Più che strana, direi "speculare".
Nonostante la faccia poco rassicurante, ero ben disposto verso Renzi.
Ma c'è un limite al rinnovamento, in confronto a Renzi il "facite ammuìna" era un ordinato riposizionamento.
Senza voler fare paragoni, ricordiamoci che anche nel fascismo e nel nazismo rientrava il termine "sociale".
La posizione assunta da Renzi in politica estera è tale da non poter essere considerata " a parte ", come uno dei tanti aspetti del programma di Matteo Renzi.
Anzi, l'importanza e la gravità delle sue affermazioni è resa ancpra più evidente dal silenzio "assordante" che stampa e TV hanno intenzionalmente dedicato all'argomento.

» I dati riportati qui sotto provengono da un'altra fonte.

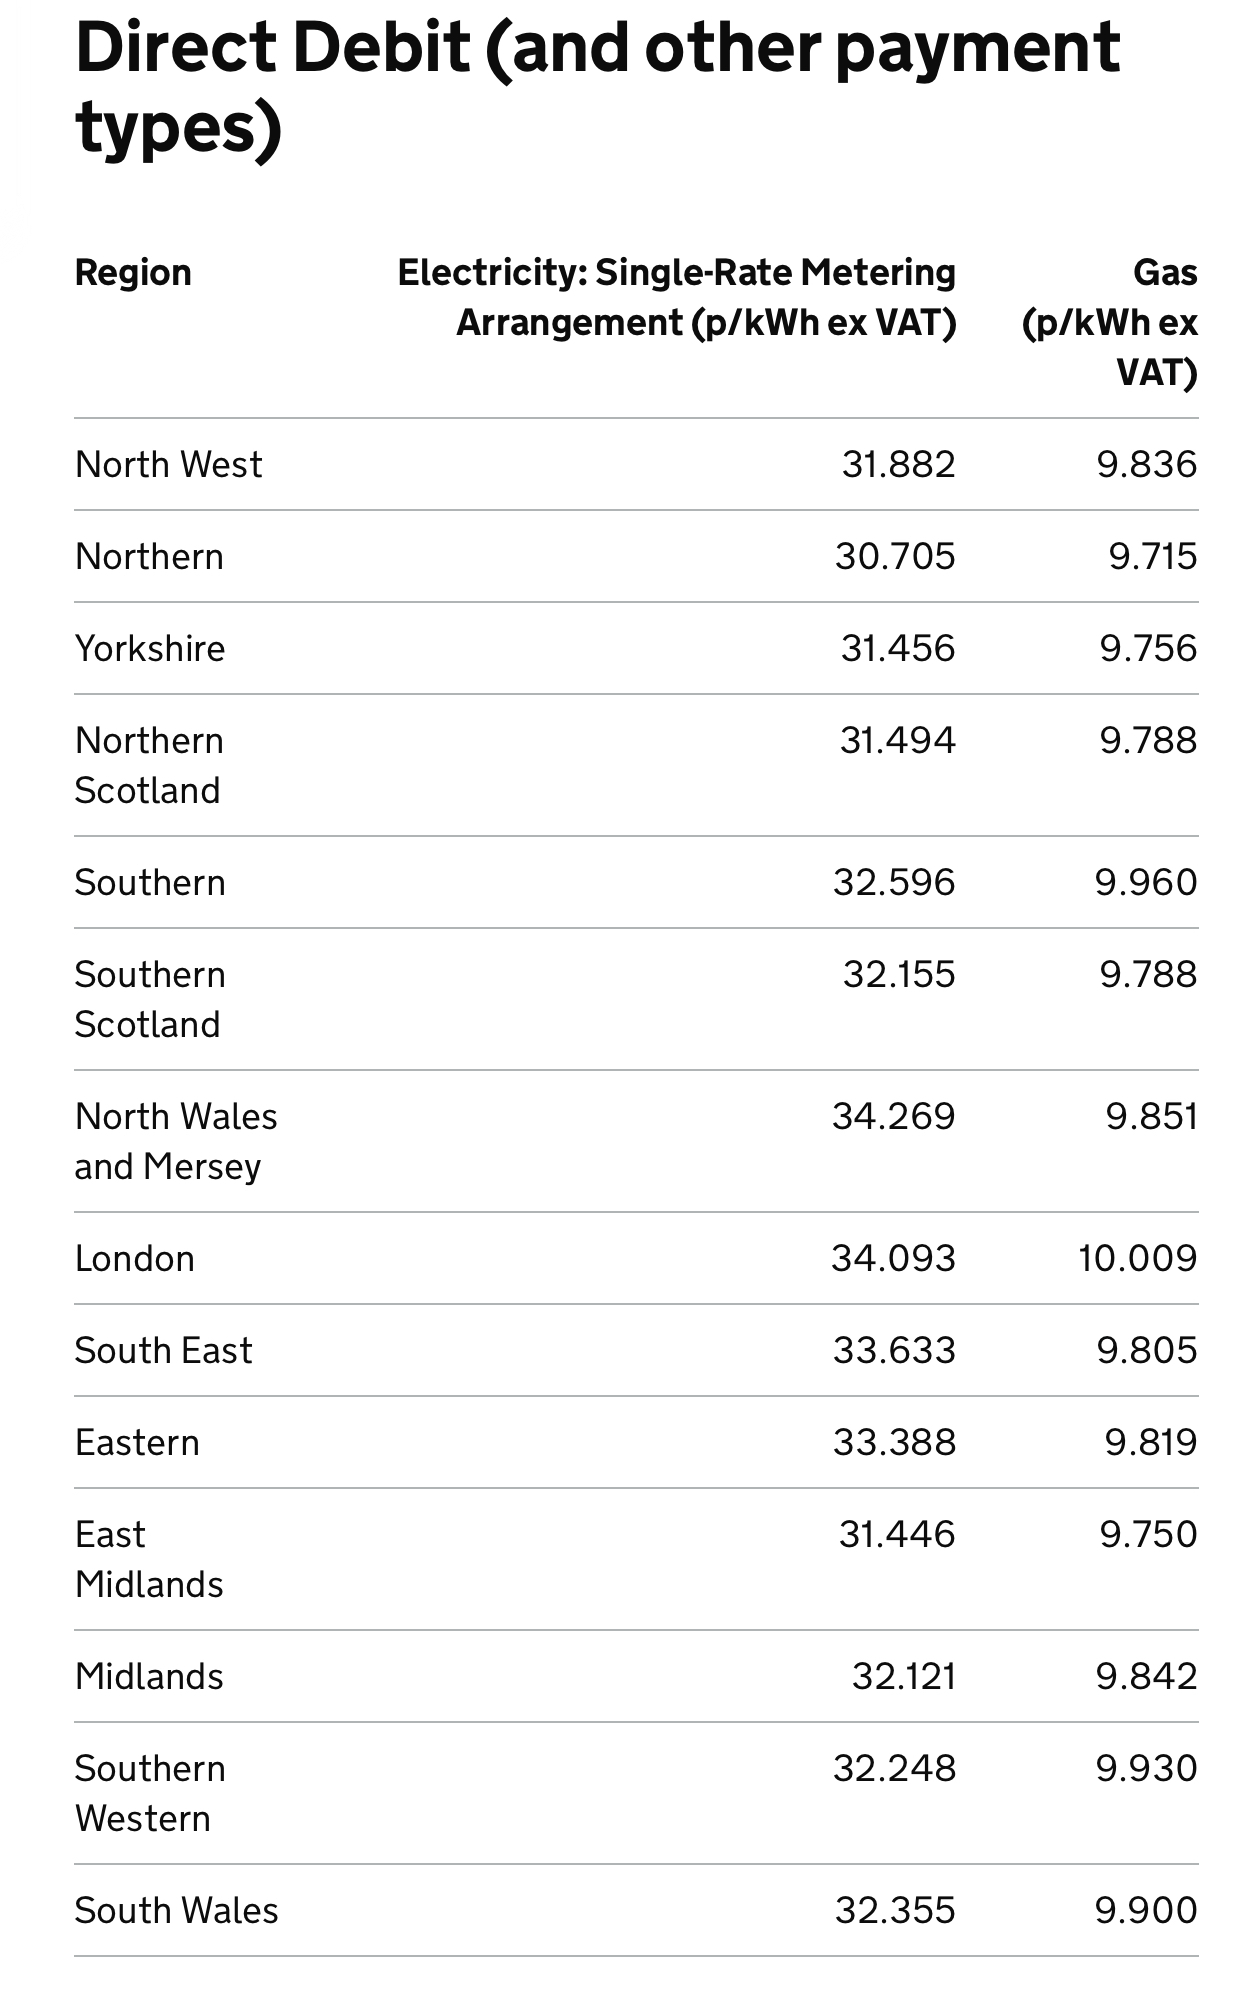Click the South East region cell
Screen dimensions: 1233x1994
163,1351
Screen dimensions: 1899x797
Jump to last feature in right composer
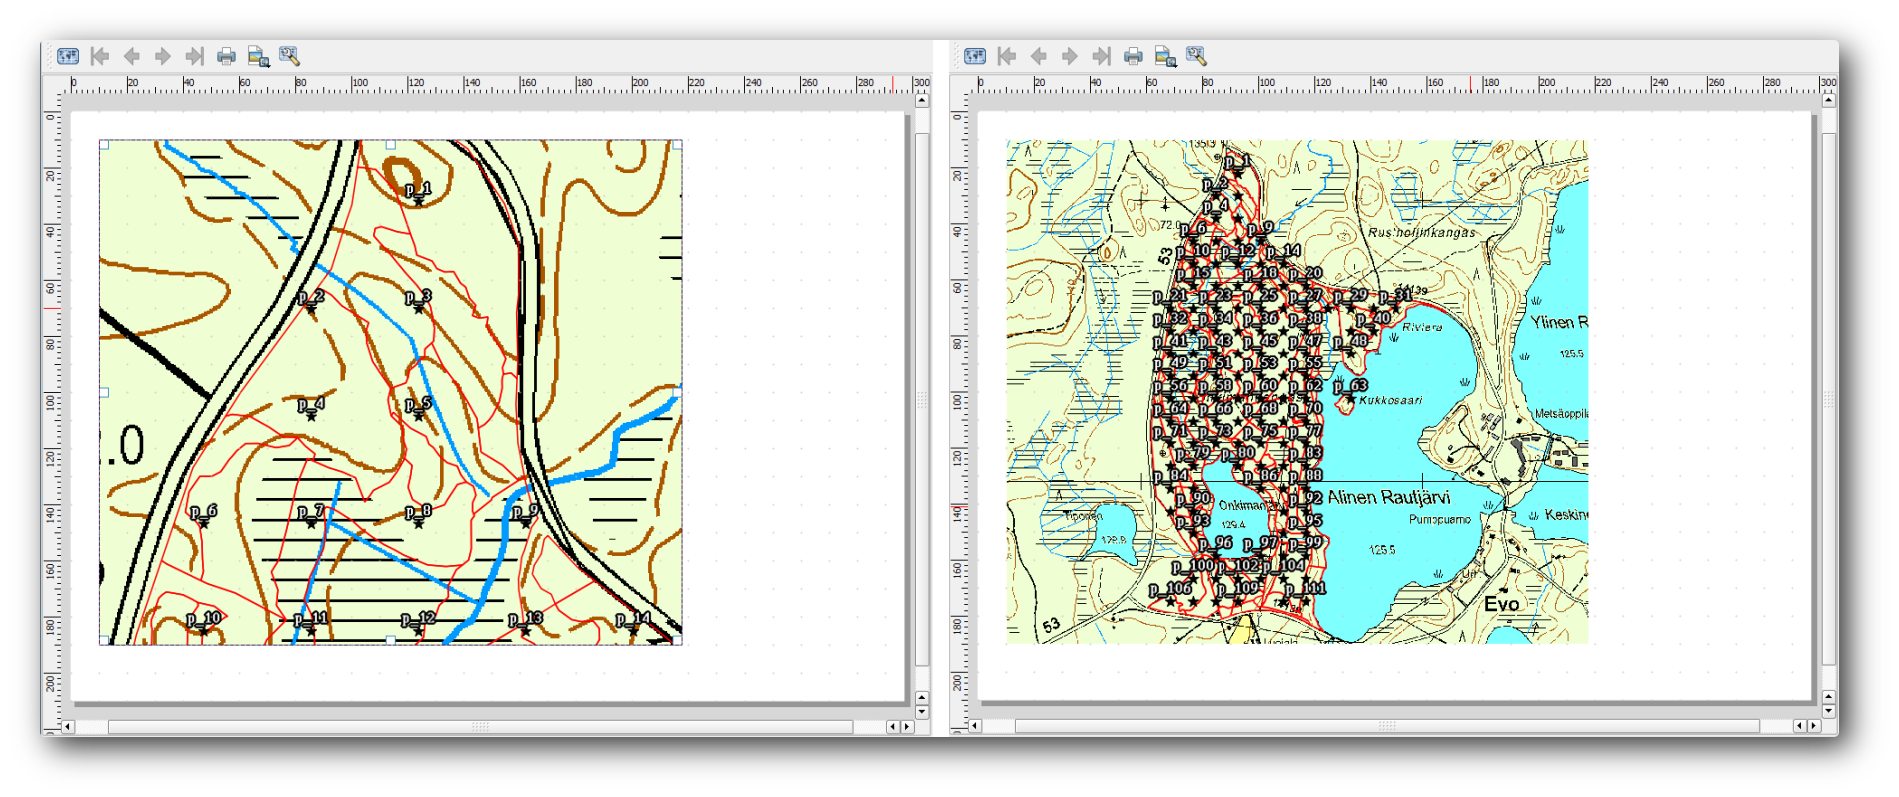click(1101, 56)
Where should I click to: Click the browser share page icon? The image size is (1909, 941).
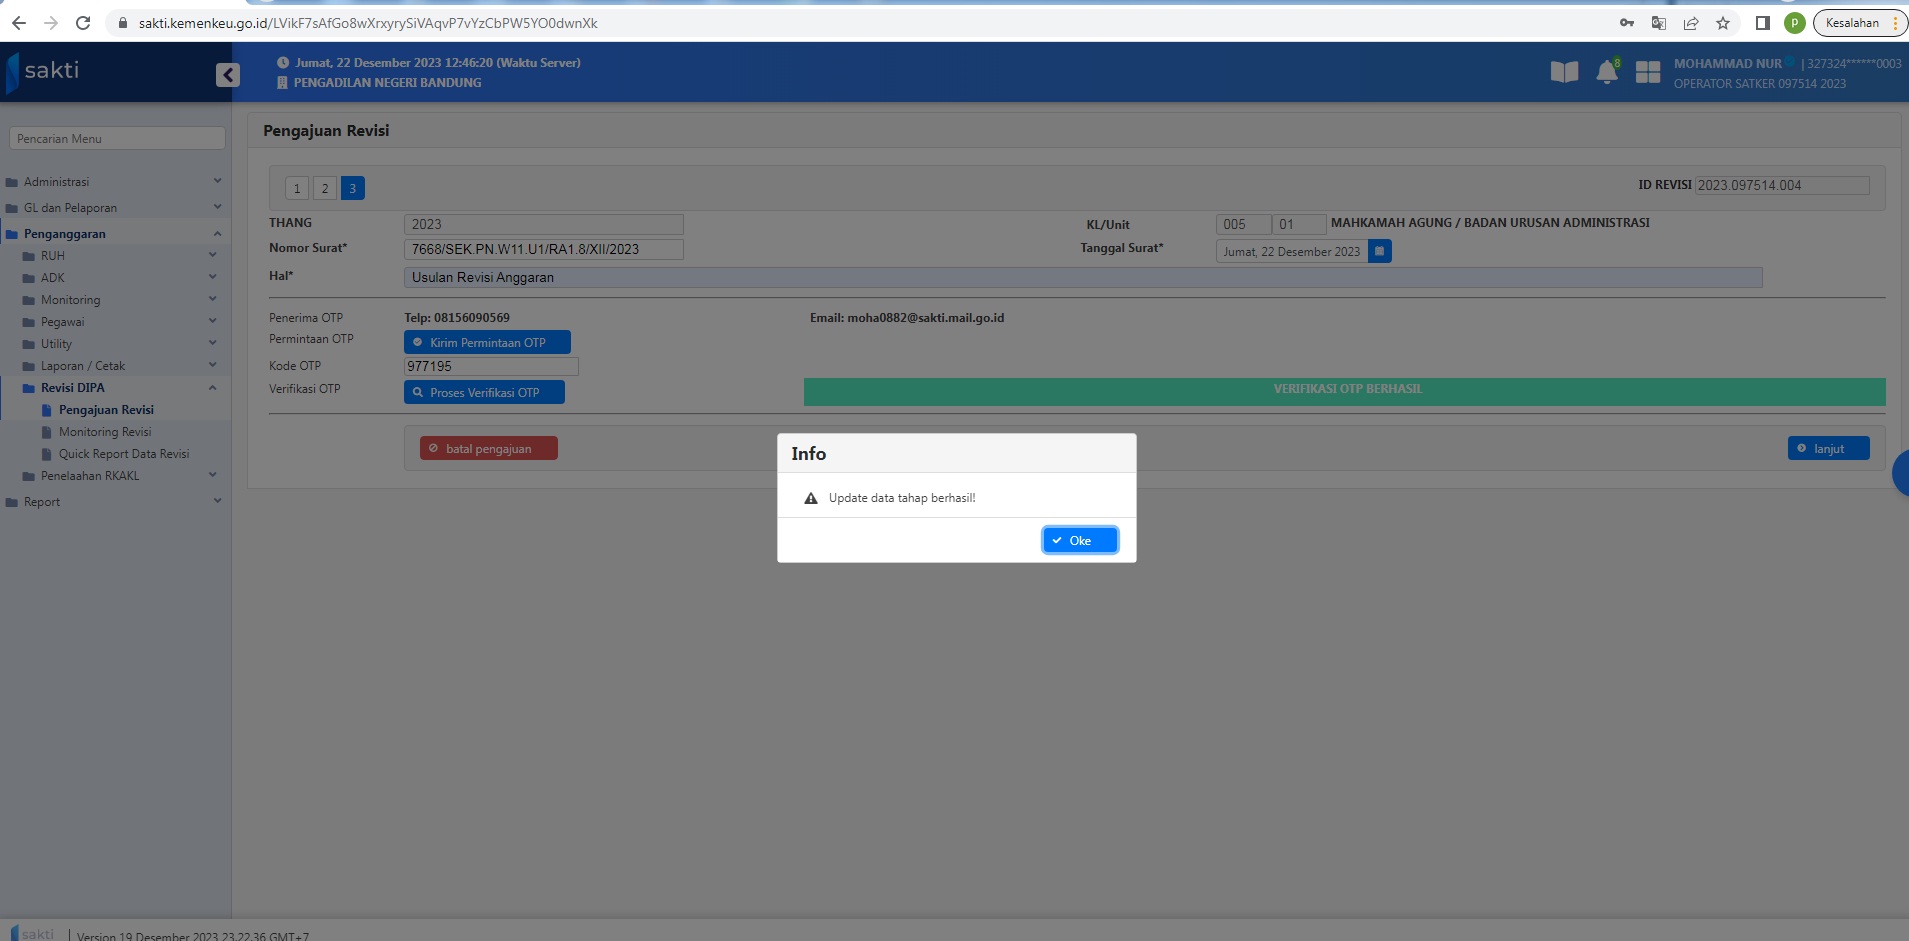1691,23
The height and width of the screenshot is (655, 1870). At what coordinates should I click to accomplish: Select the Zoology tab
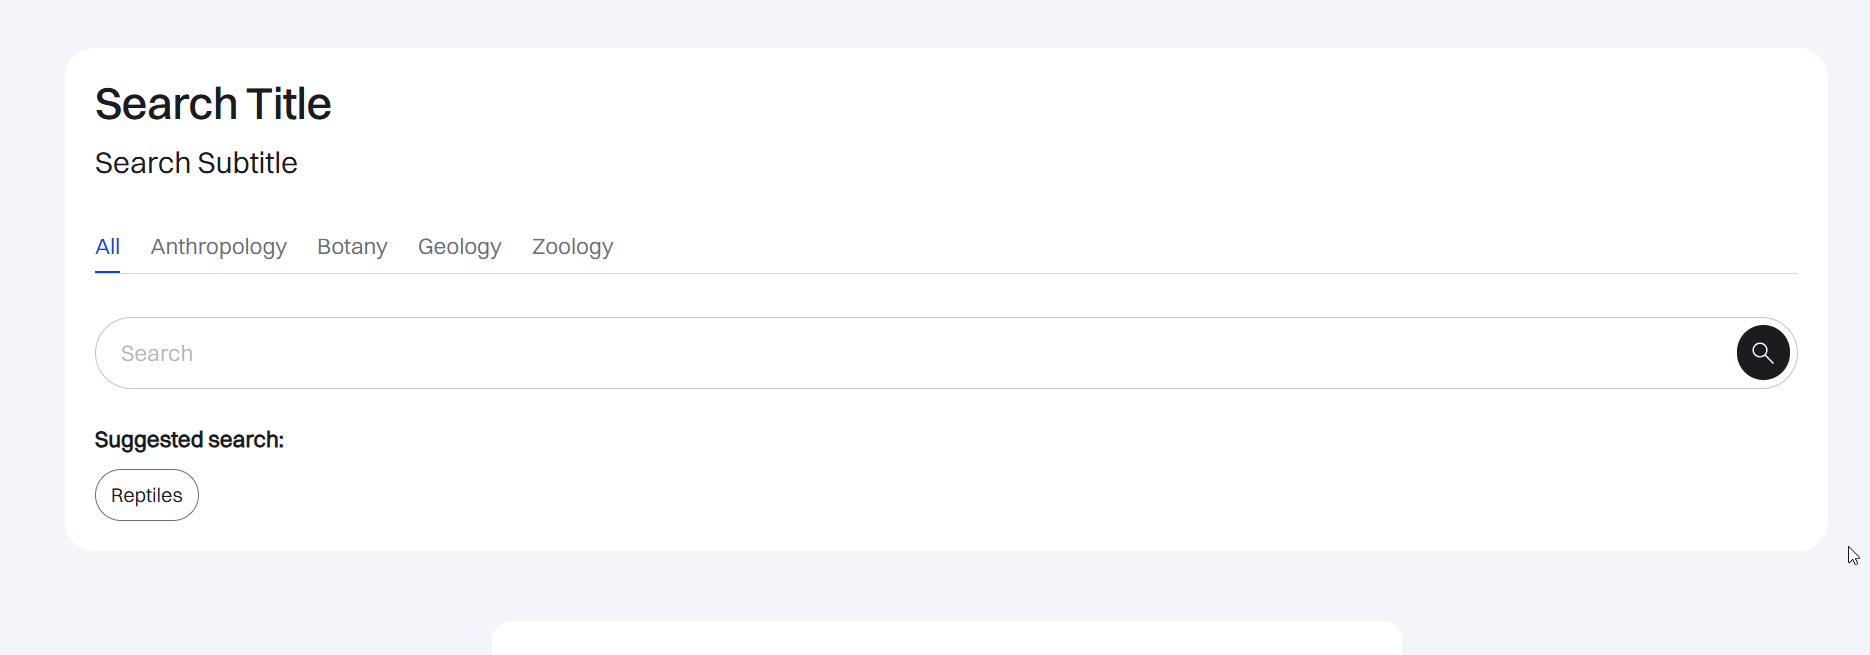(x=572, y=247)
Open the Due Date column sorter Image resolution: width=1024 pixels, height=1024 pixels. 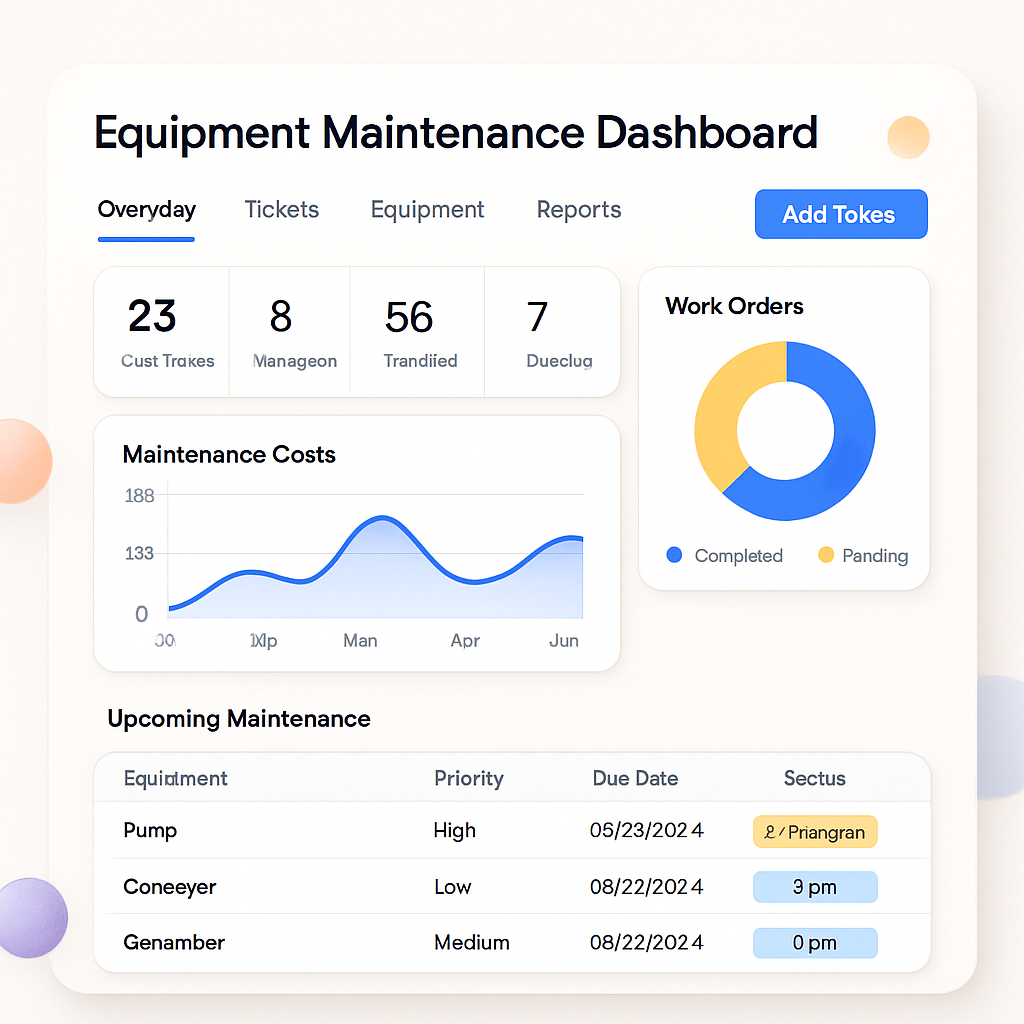[635, 778]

La settimana scorsa, nel pieno dei bombardamenti israeliani sul campo di concentramento di Gaza, Renzi sosteneva, accoratamente, la necessità di sostenere Israele.
Ma con la vicenda del riconoscimento, parziale, della Palestina da parte dell'Onu, la posizione di Renzi sull'argomento è diventata di una gigantesca evidenza e importanza.
Mentre Matteo Renzi, in TV davanti a milioni di spettatori, sosteneva che l'Italia non doveva appoggiare la richiesta palestinese, in quelle stesse ore il premier Mario Monti decideva il contrario, insieme a Francia e Spagna.
Il rappresentante della Sinistra dalla parte di Israele, mentre l'Uomo degli Stati Uniti e della Goldman Sachs e di Bilderberg vota a favore della Palestina.
La cosa puzza, dal punto di vista etico, estetico, politico, intellettuale.
Improvvisamente mi si apre il sipario e mi accorgo che i tentativi di boicottaggio verso Renzi, che tanto mi apparivano odiosi fino a pochi giorni orsono, indicavano invece che Bersani e i suoi avevano avuto buon naso e fiuto fino.
La larga fetta di italiani che sceglie Renzi, se può farsi così accecare da quest'uomo, anche antropologicamente poco rassicurante, mi ricorda troppo la larga fetta di italiani che per 20 anni è andata dietro a Berlusconi.